DAVID J. TASH AND GAIL TASH, PLAINTIFFS-RESPONDENTS,
v.
CHRISTOPHER TASH, DEFENDANT-APPELLANT.



On appeal from Superior Court of New Jersey, Chancery Division, Family Part, Monmouth County, FD-13-122-95.

Before Judges Eichen, Collester and Parker.

The opinion of the court was delivered by: Collester, J.A.D.

NOT FOR PUBLICATION WITHOUT THE APPROVAL OF THE APPELLATE DIVISION

Submitted May 7, 2002

Defendant Christopher Tash appeals from an order adjudicating him in violation of litigant's rights for failing to provide wage documentation to plaintiffs' counsel; requiring him to pay a child support obligation of $164 per week for two children; fixing arrears in child support in the amount of $10,000, payable at $36 per week; affixing a wage garnishment for $164 per week; and payment of counsel fees for plaintiffs in the sum of $700.

Plaintiffs, David J. Tash and Gail Tash, are the natural father and step-mother of defendant, Christopher Tash. Living with plaintiffs are three children: Desiree Tash, born September 9, 1986, Christopher Tash, Jr., born June 26, 1989, and Alexandria Haley, born August 12, 1992. The defendant, Christopher Tash, is the father of Christopher, Jr. and Desiree Tash. The father of the youngest child, Alexandria Haley, has never been identified. The children's mother, Desiree Haley, was murdered in September 1994. Defendant was incarcerated at the time in a New Jersey prison where he remained until his release in August 1996. The plaintiffs took physical custody of all three children after Desiree Haley's death. As a result plaintiffs receive the social security death benefits for the children on account of the mother's death in the amount of $272 per month per child.

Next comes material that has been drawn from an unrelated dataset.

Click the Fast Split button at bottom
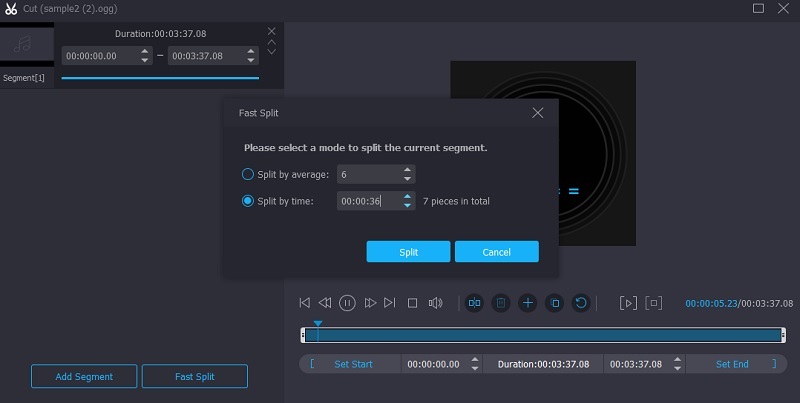The width and height of the screenshot is (800, 403). pyautogui.click(x=194, y=377)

Defendant filed a complaint for custody of his two children in late 1999. The case was referred for mandatory mediation on issues of custody, parenting, and child support. After mediation was unsuccessful, plaintiff Gail Tash filed an application in the Monmouth County Family Intake office to terminate visitation and to compel defendant to pay child support.

A hearing was conducted on December 23, 1999, as a result of which the hearing judge issued a temporary order for the children to remain in plaintiffs' custody and for defendant to have visitation with his son and, to a limited extent, his daughter. The order also directed a custody investigation by the Freehold Pathology Group who were to submit a custody and visitation assessment to the court. A plenary hearing was scheduled.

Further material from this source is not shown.